Facial recognition has baffled scientists for generations. How can the human brain commit so many individual faces to memory with such ease? A study published this week in the journal Cell finds that facial recognition may actually be much simpler than we thought.
When we look at a selection of faces, our brains can single out the familiar ones with no effort at all. This smooth process comes so naturally that most people never give it a second thought.
But someone who does give this phenomenon a second thought is Doris Tsao, a professor of biology and biological engineering at the California Institute of Technology in Pasadena.
Over recent years, Prof. Tsao has conducted a range of experiments that have attempted to get to the bottom of facial perception.
Specifically, they found six regions that are responsible for identifying faces. These regions, referred to as face patches, are housed in the inferior temporal (IT) cortex, which is an area known to be involved in visual processing.
Each of the six patches is packed with neurons that fire particularly strongly when presented with faces, compared with other objects. Prof. Tsao and team call these neurons “face cells.” They also demonstrated that artificially stimulating these face cells in macaque monkeys disturbed their perception of faces much more than other objects.
Earlier theories had it that each of the cells within these brain areas represented a specific face. This, however, does not ring true. “You could potentially recognize 6 billion people, but you don’t have 6 billion face cells in the IT cortex,” Prof. Tsao explains. “There had to be some other solution.”
In the latest study, Prof. Tsao and postdoctoral fellow Steven Le Chang dug deeper into the function of face cells. They showed that each of the cells represents a particular axis in multidimensional space, which the researchers refer to as “face space.”
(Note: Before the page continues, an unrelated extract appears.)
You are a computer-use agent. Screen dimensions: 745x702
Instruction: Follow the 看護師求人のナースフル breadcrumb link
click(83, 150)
In a similar way to red, blue, and green combining to produce every color, these axes can be combined to produce every possible face.
The team started out “by designing a 50-dimensional space that could represent all faces.” Half of the dimensions were assigned to face shape, such as the distance between the eyes, and the other 25 were assigned to other features, including texture and skin tone.
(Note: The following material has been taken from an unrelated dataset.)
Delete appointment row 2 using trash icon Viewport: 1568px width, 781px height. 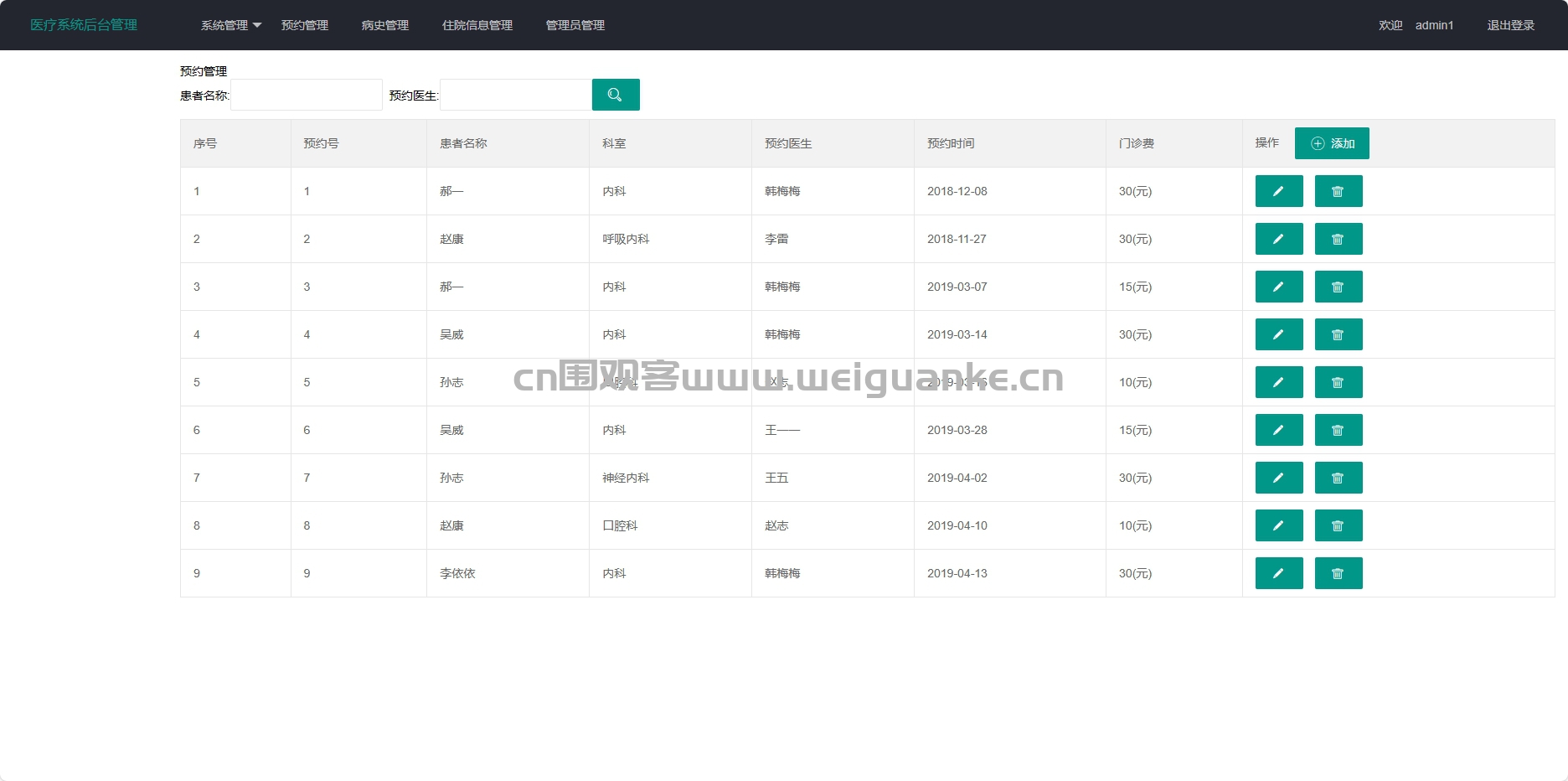[1338, 239]
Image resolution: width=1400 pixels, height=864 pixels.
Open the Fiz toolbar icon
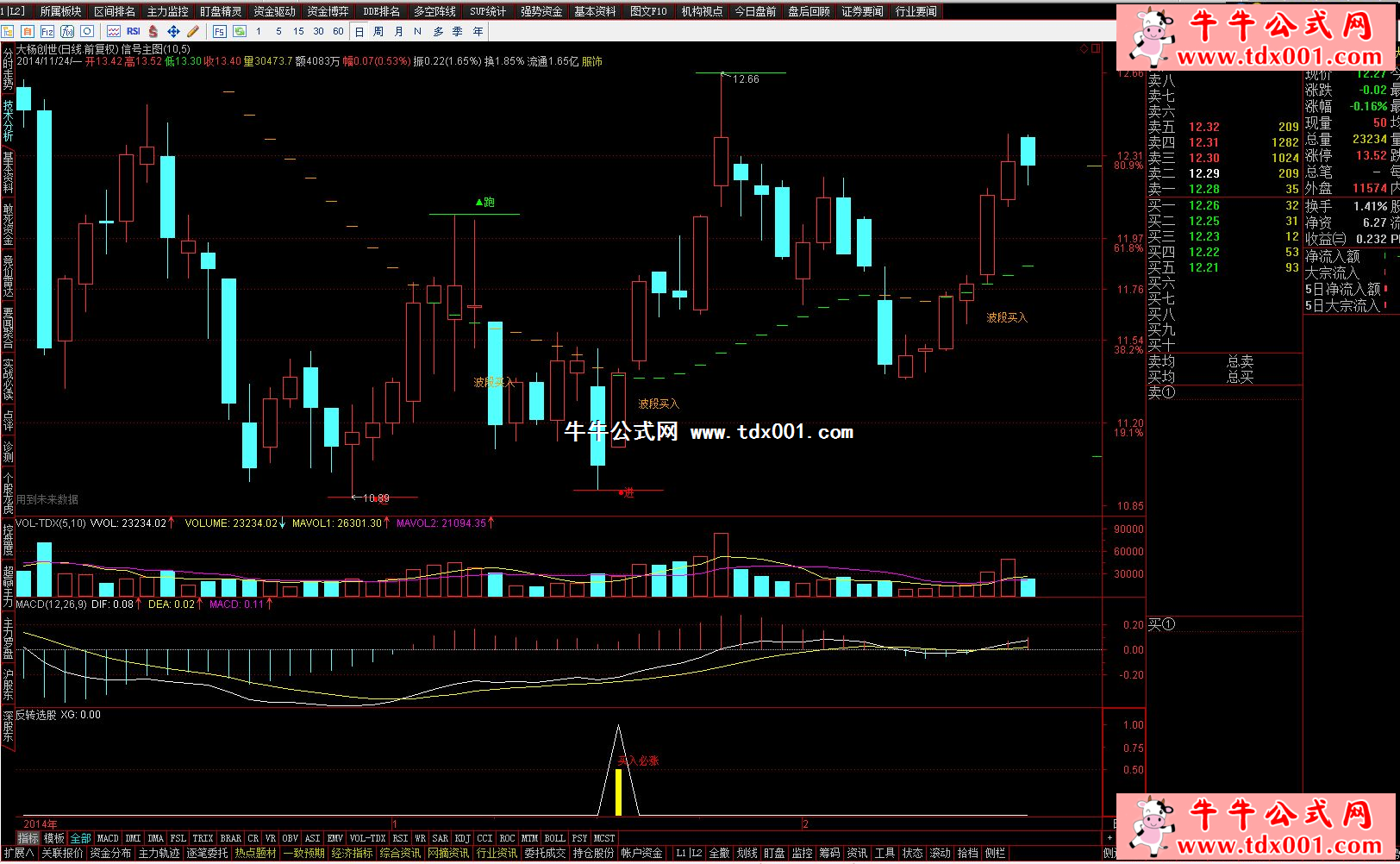click(x=47, y=31)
They used the macaque monkey as a model. By inserting electrodes into the face patches, they could record the activity of single face cells. Each face that was presented to the macaque sparked a proportional response in the face cells depending on differences in a single axis.
Following on from this, the team designed an algorithm that could decode faces from the neural responses alone. In other words, by simply measuring the activity of these face cells, the scientists could generate a representation of the face that the monkey was viewing. When the algorithm-generated images were compared with the actual images, they were almost identical.
Perhaps surprisingly, taking signals from a little more than 200 neurons within just two face patches was enough to reconstruct the faces. There were 106 cells in one face patch and 99 in the other.
“People always say a picture is worth a thousand words. But I like to say that a picture of a face is worth about 200 neurons.”
Prof. Doris Tsao
The final nail in the coffin of the one-neuron-one-face theory was hammered into place by the final part of the study. Prof. Tsao and Chang found that a range of very different-looking faces could cause an individual face cell “to fire in exactly the same way.”
It was an unexpected finding, as Prof. Tsao says, “This was completely shocking to us, we had always thought face cells were more complex. But, it turns out each face cell is just measuring distance along a single axis of face space and is blind to other features.”
Although there are a number of steps that need to occur between seeing an image and the response of the face cells, the bare bones of facial recognition may be surprisingly simple. These results may not only apply to facial recognition. Instead, “This work suggests that other objects could be encoded with similarly simple coordinate systems,” explains Prof. Tsao.
This knowledge might spur the creation of innovative applications for artificial intelligence. As Prof. Tsao adds, “This could inspire new machine learning algorithms for recognizing faces. In addition, our approach could be used to figure out how units in deep networks encode other things, such as objects and sentences.”